Having secured agreement for the deal within Cabinet, the following day Number 10 found itself on the end of a ‘Brexodus’ as a range of government ministers and PPS’s quit their roles in opposition to the content of the agreement. Notably, the conveyor belt of resignations included Dominic Raab MP, leaving the government in the slightly awkward position of having its Brexit Secretary resign over its Brexit deal.
The momentum generated by the succession of resignations demonstrated the strength of feeling within the party against the deal. Equally importantly, it also brought to light both the power and weakness of Jacob Rees Mogg and the European Research Group (the group of Conservative Parliamentary Eurosceptics). As the resignations racked up, the more ardent Brexiteers started talk of letters being sent into the 1922 Committee and the PM facing a vote of no confidence – there was talk that 48 letters (the number currently required to force a confidence vote) being reached easily.
Yet, the 48 letters failed to materialise and whilst only Graham Brady knows precisely how many letters he currently has in his possession – it seems clear that the ERG’s expectation was wildly optimistic. In part, this reflects differing views within the ERG on how best to proceed. Some MPs were nervous that even if a confidence vote could be forced, it was unlikely that a majority of MPs would vote to topple the PM (thus securing her in post for another 12 months, as a second vote cannot be held in that time). Others felt it was wiser to hold off until the ‘meaningful vote’ had been held. Either way, the gung-ho approach by the ERG leadership was left to appear naïve.
None of this takes anything away from the desperate situation the government finds itself in as it seeks to push its deal through Parliament. With many MPs from both main parties having already declared their intention to vote against the deal, there are very real doubts that the government can command a majority in the Commons when it comes to the vote on the 11th December.
Arguably, the PM’s best bet remains with the Brexiteers who have stayed in the Cabinet. Between now and the vote, May will require senior MPs such as Michael Gove MP and Liam Fox MP to use all their powers of persuasion to convince their colleagues to vote with the government. Meanwhile, the PM has gone into full campaign mode – touring the country and appearing on radio and TV show alike to sell the deal. A tantalising TV debate between the PM and Jeremy Corbyn could also yet take place.

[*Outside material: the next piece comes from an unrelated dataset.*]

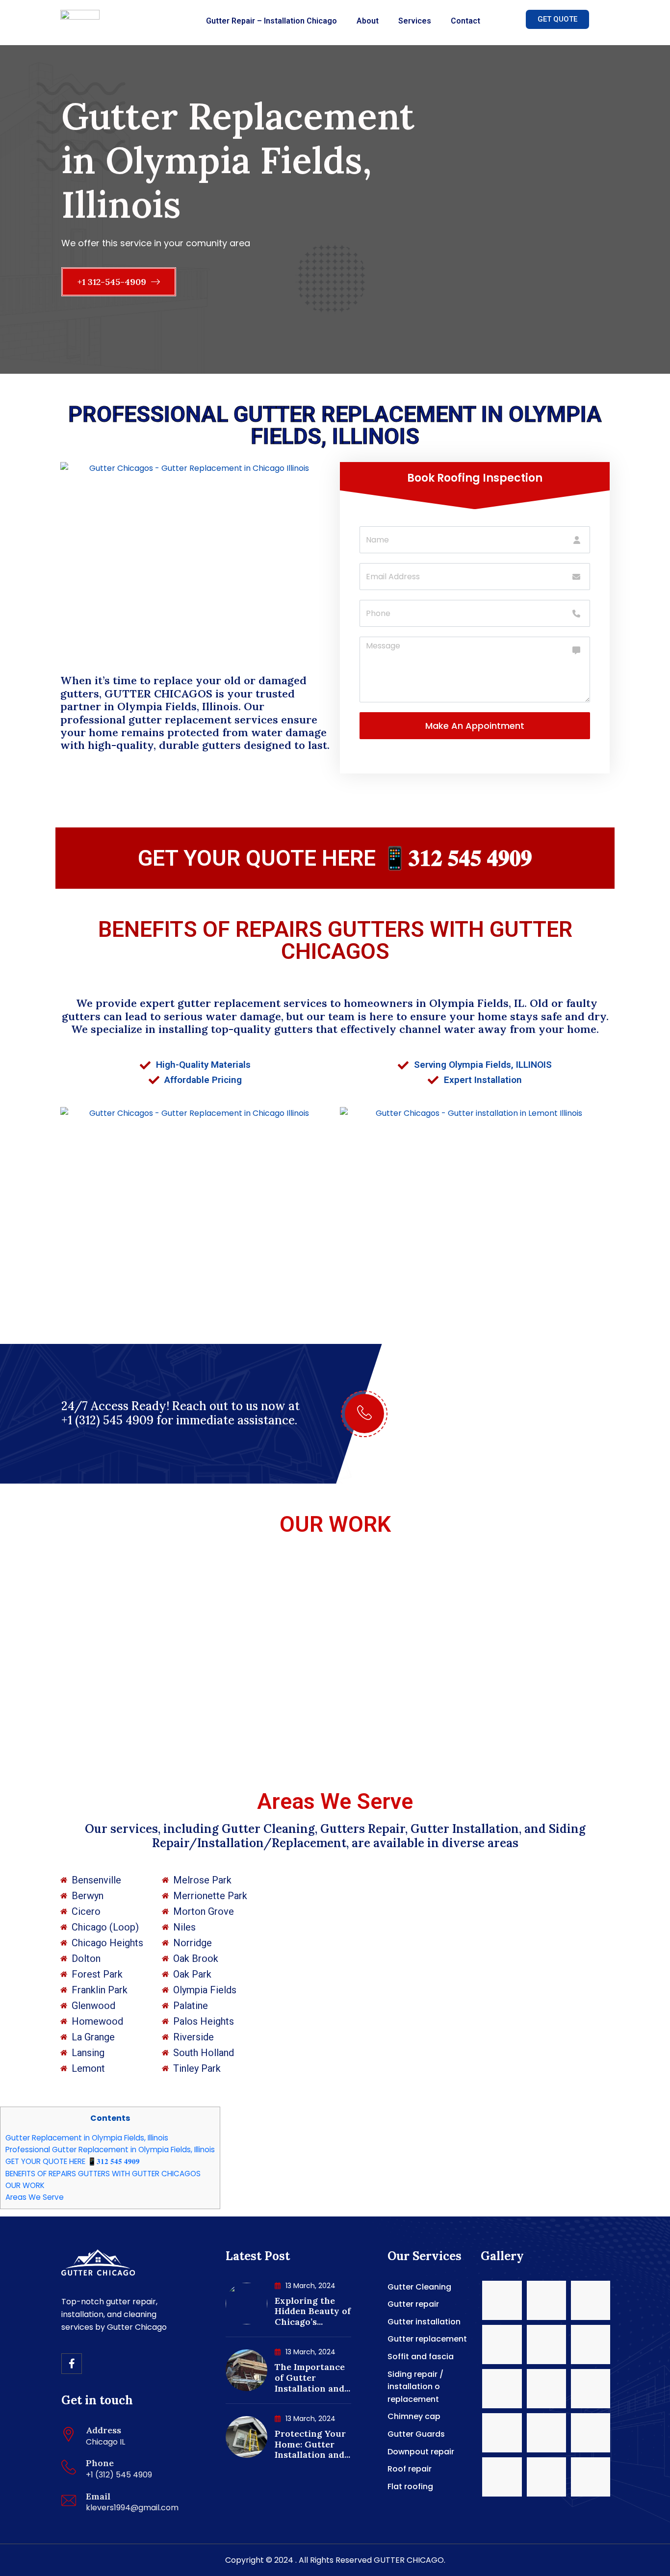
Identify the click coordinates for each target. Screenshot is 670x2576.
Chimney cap (413, 2416)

The notion of critical and defining moments in British politics can often be overused, but the vote on the 11th December certainly qualifies. Should the deal pass, the country moves on – seeking to define what a future trading relationship with the EU looks like. If it doesn’t, all manner of scenarios could eventuate – from a second attempt at pushing the deal through, to a no deal Brexit or possibly (depending on how heavy a defeat it is) a Prime Ministerial resignation. Of course, none of this is good for business and investment in to the UK, but that particular argument appears to have fallen on deaf ears in recent times.